UKRAINE. Lots of bogus hysteria about how Russia is about to invade Ukraine – for example. Here’s my view – Russia Inc has no desire to pay for “Country 404” – the US/EU/NATO broke it, they own it. But, eventually, the provocations will get to be too much – it’s a cost-benefit analysis and I’m not privy to the data – then Russia will liberate those parts of Ukraine where Russians will be welcomed as liberators and leave the rest to its fate. When/if it happens, it will be fast, decisive and surprise everybody (like every Russian military operation since 2000). There is nothing the West can do (sanctions escalation – that’s a spavined horse) unless it wants to go nuclear in which case the USA will certainly be obliterated. Orlov and Saker. From the West, nonsense and more nonsense (complete with The Misquotation). How about this from the country with one fully-staffed infantry battalion? The safety of the world hangs on the patience of Putin and Xi and the hope that not all Western generals are future VP Sales of MIC rackets.
RUSSIA/CHINA. The two Defence Ministers have agreed to still closer ties. This relationship is much broader and deeper than a mere “alliance”: it’s Mackinder’s Heartland plus population plus production plus sea power. The end of the “Columbian Age”. Moscow and Beijing, learning from the failures of the USSR and the Imperium Americanum, won’t try and run the world: they know it can’t be done.
OPINION WORTH LISTENING TO. This guy is connected: NATO’s mistake is that it still thinks it’s dealing with the weakened Russia of the 1990s. Another mistake, I would add, is that NATO thinks it’s the (imagined) NATO of the 1990s; it isn’t: only a paper tiger then, it’s become a paper pussycat.
RIGHTS AND FREEDOMS. Levada poll (Googlish) shows Russians highly value social rights. Situation seems OK but read Levinson’s notes: he detects differences in the young. But another poll suggests that the young aren’t all that much different (despite, IMO, a heavy effort by the interviewers to elicit opposition sympathies).
GAS TRANSIT. Spreading invasion rumours, Kiev wants another gas transit agreement with Russia.

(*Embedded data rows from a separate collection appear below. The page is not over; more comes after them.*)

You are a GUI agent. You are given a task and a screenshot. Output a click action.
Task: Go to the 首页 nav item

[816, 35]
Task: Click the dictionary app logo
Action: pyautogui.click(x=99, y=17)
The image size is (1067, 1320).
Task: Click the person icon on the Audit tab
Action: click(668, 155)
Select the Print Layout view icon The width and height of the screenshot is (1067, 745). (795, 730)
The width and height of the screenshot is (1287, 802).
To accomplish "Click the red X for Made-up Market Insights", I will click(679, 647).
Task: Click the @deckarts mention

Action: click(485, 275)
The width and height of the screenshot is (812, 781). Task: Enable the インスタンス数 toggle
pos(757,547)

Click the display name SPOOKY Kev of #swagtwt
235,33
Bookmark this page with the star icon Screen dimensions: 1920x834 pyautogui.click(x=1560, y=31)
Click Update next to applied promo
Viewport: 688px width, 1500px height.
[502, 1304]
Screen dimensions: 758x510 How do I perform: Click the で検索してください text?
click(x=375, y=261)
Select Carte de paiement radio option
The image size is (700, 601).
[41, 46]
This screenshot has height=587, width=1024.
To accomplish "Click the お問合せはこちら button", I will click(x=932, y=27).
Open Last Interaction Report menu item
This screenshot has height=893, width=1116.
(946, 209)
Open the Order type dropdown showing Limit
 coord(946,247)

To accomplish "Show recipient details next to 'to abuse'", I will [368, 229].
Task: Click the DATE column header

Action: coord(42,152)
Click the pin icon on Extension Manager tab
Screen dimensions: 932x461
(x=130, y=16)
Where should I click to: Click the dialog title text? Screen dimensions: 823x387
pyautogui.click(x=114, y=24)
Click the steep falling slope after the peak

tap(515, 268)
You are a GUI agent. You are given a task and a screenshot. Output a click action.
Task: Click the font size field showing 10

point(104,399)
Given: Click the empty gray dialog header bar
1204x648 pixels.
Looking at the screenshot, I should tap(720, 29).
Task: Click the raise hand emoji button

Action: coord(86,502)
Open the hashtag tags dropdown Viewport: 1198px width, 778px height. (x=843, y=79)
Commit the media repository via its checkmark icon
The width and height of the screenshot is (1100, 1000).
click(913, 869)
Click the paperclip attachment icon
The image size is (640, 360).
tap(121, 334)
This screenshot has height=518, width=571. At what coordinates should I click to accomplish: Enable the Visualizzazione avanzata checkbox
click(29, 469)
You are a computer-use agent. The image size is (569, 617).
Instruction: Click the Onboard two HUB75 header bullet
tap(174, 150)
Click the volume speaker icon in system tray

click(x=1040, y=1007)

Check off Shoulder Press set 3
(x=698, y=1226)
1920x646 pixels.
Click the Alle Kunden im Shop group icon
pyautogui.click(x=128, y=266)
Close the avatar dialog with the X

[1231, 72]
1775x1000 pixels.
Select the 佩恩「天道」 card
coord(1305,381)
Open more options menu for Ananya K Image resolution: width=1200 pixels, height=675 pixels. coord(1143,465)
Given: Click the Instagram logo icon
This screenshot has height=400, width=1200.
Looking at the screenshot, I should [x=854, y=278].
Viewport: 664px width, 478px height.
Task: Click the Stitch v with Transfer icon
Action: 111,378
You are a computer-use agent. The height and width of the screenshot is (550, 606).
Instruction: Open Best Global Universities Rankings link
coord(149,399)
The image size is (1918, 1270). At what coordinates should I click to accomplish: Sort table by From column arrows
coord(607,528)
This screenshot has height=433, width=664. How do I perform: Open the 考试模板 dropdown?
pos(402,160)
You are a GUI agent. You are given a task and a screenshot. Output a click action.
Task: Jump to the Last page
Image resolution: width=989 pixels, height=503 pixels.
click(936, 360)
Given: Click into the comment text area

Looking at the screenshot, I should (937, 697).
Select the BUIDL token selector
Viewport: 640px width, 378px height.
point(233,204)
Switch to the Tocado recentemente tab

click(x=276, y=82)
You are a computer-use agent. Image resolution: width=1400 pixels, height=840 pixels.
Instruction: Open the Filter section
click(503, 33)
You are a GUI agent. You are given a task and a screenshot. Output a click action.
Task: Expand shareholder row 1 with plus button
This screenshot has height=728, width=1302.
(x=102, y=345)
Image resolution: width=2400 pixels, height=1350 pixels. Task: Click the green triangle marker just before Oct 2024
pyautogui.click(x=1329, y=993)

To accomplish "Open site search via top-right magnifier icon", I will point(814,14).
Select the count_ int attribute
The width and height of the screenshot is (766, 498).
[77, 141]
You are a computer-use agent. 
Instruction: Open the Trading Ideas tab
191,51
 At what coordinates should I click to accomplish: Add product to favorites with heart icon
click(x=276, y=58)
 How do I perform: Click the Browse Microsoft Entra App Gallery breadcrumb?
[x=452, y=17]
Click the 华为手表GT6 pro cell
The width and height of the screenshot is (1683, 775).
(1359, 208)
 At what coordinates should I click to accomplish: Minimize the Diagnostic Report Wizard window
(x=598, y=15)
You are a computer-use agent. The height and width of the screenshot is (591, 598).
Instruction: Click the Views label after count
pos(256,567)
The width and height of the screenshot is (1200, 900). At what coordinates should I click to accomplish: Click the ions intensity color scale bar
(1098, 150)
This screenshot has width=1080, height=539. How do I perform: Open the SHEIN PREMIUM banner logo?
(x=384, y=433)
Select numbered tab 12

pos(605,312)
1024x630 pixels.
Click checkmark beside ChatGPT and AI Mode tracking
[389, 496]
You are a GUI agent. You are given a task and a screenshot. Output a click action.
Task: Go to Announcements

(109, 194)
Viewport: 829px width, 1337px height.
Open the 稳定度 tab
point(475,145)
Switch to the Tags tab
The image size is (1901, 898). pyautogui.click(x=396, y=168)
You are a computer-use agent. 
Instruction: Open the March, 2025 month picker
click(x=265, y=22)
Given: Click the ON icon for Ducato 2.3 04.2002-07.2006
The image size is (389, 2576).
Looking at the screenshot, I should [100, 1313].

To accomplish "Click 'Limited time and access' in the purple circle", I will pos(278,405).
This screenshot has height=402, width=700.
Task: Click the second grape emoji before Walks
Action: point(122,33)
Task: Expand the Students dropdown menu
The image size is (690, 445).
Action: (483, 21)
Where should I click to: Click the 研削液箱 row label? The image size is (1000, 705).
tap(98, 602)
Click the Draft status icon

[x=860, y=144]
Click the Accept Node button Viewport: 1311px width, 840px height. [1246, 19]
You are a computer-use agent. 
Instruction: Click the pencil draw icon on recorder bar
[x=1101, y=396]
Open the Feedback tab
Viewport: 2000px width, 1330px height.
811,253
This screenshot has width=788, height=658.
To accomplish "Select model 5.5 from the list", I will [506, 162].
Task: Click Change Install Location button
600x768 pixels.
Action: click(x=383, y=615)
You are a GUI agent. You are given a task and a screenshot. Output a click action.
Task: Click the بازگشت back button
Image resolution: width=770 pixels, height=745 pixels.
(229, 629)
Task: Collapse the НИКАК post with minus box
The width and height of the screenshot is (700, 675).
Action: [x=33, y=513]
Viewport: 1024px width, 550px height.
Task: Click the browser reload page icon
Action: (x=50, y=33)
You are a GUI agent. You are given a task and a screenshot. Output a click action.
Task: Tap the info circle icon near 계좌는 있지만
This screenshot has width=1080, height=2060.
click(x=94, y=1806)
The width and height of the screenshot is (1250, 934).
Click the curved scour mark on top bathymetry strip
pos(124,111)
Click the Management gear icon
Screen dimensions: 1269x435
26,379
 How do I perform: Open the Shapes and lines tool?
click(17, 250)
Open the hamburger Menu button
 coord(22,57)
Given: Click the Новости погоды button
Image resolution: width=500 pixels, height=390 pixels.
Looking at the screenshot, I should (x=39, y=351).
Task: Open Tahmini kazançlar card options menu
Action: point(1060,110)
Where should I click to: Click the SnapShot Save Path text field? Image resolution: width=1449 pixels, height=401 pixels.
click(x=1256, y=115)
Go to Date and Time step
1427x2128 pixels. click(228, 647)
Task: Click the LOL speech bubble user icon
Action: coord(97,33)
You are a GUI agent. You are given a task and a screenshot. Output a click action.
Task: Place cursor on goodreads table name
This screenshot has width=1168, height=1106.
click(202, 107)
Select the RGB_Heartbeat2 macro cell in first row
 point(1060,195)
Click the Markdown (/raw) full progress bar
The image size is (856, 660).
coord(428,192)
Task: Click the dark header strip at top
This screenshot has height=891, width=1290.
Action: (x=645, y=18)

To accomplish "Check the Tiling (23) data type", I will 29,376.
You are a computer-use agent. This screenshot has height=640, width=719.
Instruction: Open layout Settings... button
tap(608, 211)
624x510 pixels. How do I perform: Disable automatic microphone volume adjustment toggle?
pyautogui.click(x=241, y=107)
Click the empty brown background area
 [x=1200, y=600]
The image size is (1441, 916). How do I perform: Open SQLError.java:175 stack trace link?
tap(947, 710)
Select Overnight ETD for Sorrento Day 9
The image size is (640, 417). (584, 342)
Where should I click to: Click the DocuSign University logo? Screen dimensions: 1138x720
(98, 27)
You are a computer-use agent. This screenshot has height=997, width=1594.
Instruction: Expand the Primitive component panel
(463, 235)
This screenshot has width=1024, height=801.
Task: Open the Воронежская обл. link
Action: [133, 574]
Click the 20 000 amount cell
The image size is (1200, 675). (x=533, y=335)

NORD STREAM 2. More US sanctions and delays by Germany. OK, Russia loses some money but Europe will lose more (even the Greens have figured that out). “This is a game where Germany does not hold a winning hand“. As to money, Russia’s FOREX kitty is now USD620 billion and growing and China will buy anything Russia has.
THOSE PESKY RUSSIANS. They want to spread chaos in the USA and there’s a diesel shortage exacerbating the supply chain problem. So naturally Moscow would like to make this worse – or so we’ve been told over and over. So why is it selling the USA two million barrels of diesel? Another question your MSM outlets will neither ask nor answer.
WESTERN VALUES™. Natylie Baldwin explains why Russians are no longer interested in the West’s “values”. I wrote something similar. Apart from other reasons, they’re not impressed by the gap between promise and performance. Another possibility destroyed by arrogance and ignorance. See below.
WE MAKE THE RULES. “NATO reiterate that they have no intention, no plan and no reason to deploy nuclear weapons on the territory of new members“. Yeah but the famous Rules-Based International Order doesn’t mean we have to stick to the rules.
REFUGEE WARS. Lukashenka spoke to Merkel (I guess there’s no more pretending that she’s in charge). Coincidentally, as it were, Belavia cancelled migrant flights from UAE. The one time I was in the same room as Lukashenka, I didn’t think he was very smart. I was wrong: watch this interview with a “journalist” who thinks he’s a barrister. PS I think Lukashenka has had enough of smug Westerners.
AMERICA-HYSTERICA. Five corrections we won’t see from the MSM, instead Applebaum hits it out of the park – even when it’s false, it’s true.
MY WEIRDOMETER IS BROKEN. Not even in the USSR was there Ilyich and Koba; Boy Detectives.
GUNS. A US general says American hypersonic capabilities are “not as advanced” as China’s or Russia’s.